* [Objetivo]:
Vuelve a escribir todos los registros que siguen, línea por línea y sin ningún cambio.

* [Registros del conjunto]:
□ □ □
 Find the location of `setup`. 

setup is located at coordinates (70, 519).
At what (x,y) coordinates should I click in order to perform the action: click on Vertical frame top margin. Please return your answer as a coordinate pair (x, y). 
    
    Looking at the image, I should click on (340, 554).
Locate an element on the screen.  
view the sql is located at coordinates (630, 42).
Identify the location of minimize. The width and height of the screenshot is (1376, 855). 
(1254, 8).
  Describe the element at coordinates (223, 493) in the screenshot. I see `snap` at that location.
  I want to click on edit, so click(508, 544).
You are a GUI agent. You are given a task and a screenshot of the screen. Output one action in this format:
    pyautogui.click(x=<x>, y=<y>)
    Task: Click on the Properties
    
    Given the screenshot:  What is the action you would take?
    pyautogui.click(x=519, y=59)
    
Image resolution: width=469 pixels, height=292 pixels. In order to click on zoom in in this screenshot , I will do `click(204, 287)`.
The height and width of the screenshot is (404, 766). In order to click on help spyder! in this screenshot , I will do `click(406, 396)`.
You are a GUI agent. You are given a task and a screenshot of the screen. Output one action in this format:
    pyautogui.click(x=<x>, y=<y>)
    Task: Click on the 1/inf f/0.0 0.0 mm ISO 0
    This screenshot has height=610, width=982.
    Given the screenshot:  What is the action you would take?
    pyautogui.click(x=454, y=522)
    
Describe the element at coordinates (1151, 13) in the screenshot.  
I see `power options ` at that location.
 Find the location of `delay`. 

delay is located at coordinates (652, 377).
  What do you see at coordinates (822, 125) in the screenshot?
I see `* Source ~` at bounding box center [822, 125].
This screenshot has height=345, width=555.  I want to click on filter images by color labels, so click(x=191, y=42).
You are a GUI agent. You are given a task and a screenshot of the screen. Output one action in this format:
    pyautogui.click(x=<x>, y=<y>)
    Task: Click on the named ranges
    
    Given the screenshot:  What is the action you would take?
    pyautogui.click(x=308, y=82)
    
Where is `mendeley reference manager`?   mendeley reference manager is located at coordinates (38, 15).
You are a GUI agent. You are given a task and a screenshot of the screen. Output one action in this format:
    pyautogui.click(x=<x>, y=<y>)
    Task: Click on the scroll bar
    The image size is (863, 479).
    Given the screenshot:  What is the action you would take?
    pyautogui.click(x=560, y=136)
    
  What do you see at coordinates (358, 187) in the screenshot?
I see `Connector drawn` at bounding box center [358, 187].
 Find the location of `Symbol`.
□ □ □
* [Respuesta]:
 Find the location of `setup`. 

setup is located at coordinates (70, 519).
At what (x,y) coordinates should I click in order to perform the action: click on Vertical frame top margin. Please return your answer as a coordinate pair (x, y). 
    
    Looking at the image, I should click on (340, 554).
Locate an element on the screen.  
view the sql is located at coordinates (630, 42).
Identify the location of minimize. The width and height of the screenshot is (1376, 855). 
(1254, 8).
  Describe the element at coordinates (223, 493) in the screenshot. I see `snap` at that location.
  I want to click on edit, so click(508, 544).
You are a GUI agent. You are given a task and a screenshot of the screen. Output one action in this format:
    pyautogui.click(x=<x>, y=<y>)
    Task: Click on the Properties
    
    Given the screenshot:  What is the action you would take?
    pyautogui.click(x=519, y=59)
    
Image resolution: width=469 pixels, height=292 pixels. In order to click on zoom in in this screenshot , I will do `click(204, 287)`.
The height and width of the screenshot is (404, 766). In order to click on help spyder! in this screenshot , I will do `click(406, 396)`.
You are a GUI agent. You are given a task and a screenshot of the screen. Output one action in this format:
    pyautogui.click(x=<x>, y=<y>)
    Task: Click on the 1/inf f/0.0 0.0 mm ISO 0
    This screenshot has height=610, width=982.
    Given the screenshot:  What is the action you would take?
    pyautogui.click(x=454, y=522)
    
Describe the element at coordinates (1151, 13) in the screenshot.  
I see `power options ` at that location.
 Find the location of `delay`. 

delay is located at coordinates (652, 377).
  What do you see at coordinates (822, 125) in the screenshot?
I see `* Source ~` at bounding box center [822, 125].
This screenshot has height=345, width=555.  I want to click on filter images by color labels, so click(x=191, y=42).
You are a GUI agent. You are given a task and a screenshot of the screen. Output one action in this format:
    pyautogui.click(x=<x>, y=<y>)
    Task: Click on the named ranges
    
    Given the screenshot:  What is the action you would take?
    pyautogui.click(x=308, y=82)
    
Where is `mendeley reference manager`?   mendeley reference manager is located at coordinates (38, 15).
You are a GUI agent. You are given a task and a screenshot of the screen. Output one action in this format:
    pyautogui.click(x=<x>, y=<y>)
    Task: Click on the scroll bar
    The image size is (863, 479).
    Given the screenshot:  What is the action you would take?
    pyautogui.click(x=560, y=136)
    
  What do you see at coordinates (358, 187) in the screenshot?
I see `Connector drawn` at bounding box center [358, 187].
 Find the location of `Symbol`.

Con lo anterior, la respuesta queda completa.